--- Records to process ---
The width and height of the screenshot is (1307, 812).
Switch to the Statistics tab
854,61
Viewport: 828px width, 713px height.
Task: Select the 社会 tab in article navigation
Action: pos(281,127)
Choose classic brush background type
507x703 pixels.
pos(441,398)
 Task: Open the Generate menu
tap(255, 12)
---
--- Records to process ---
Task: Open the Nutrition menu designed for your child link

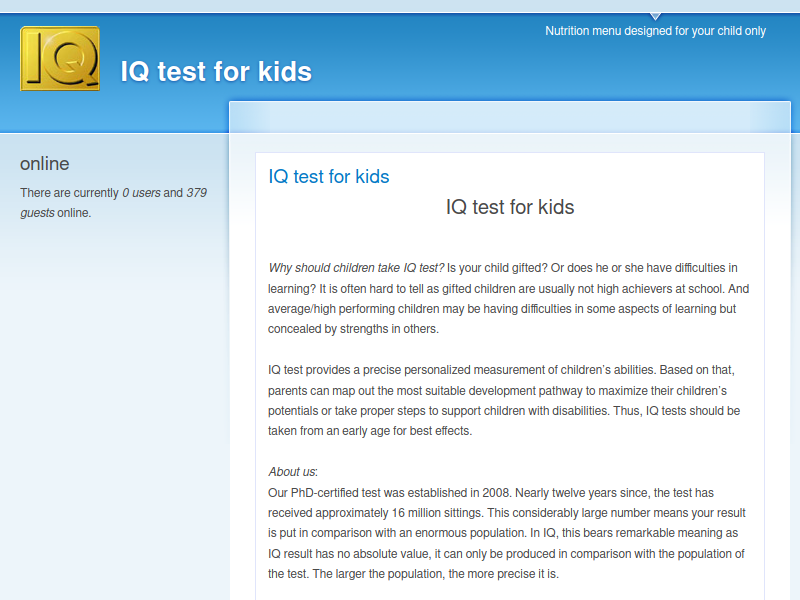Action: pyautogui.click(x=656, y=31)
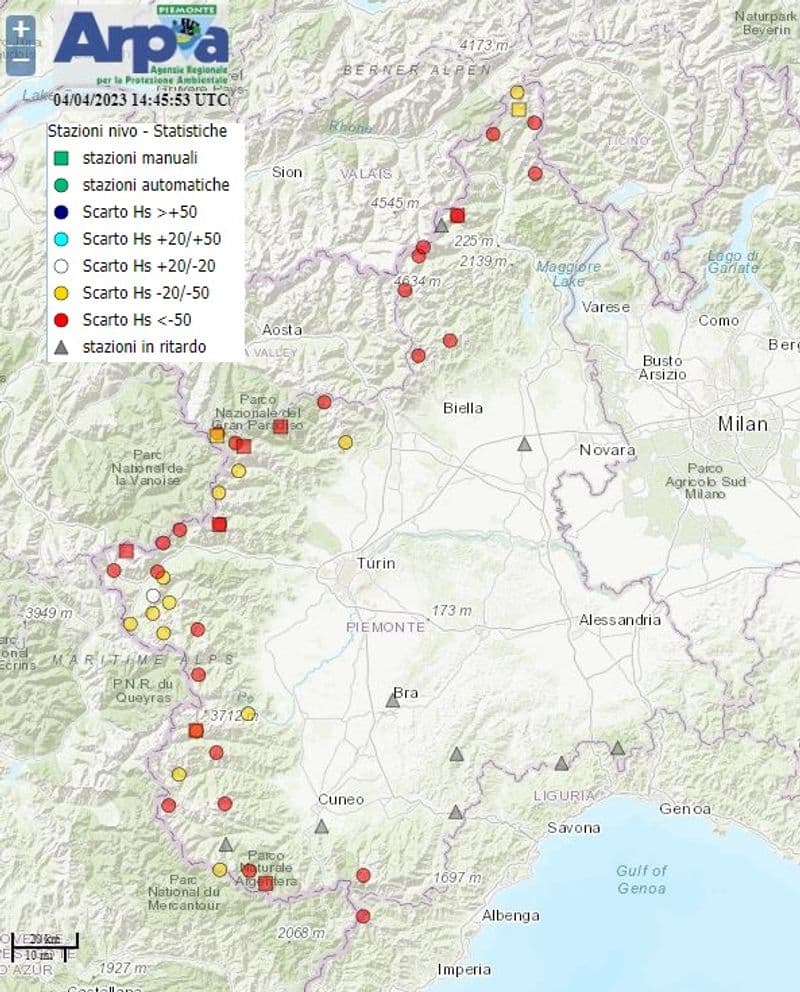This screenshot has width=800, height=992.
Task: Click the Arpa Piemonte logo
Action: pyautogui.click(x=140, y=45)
---
### Your objective:
Rewrite the rows from the line containing "Task: Open the Nutrition" through the line containing "Action: pyautogui.click(x=140, y=45)", inclusive, with "child" changed to "toddler" and everything else kept the same. Leave the pictures out of your answer.

### Task result:
Task: Open the Nutrition menu designed for your toddler link

Action: pyautogui.click(x=656, y=31)
This screenshot has width=800, height=992.
Task: Click the Arpa Piemonte logo
Action: pyautogui.click(x=140, y=45)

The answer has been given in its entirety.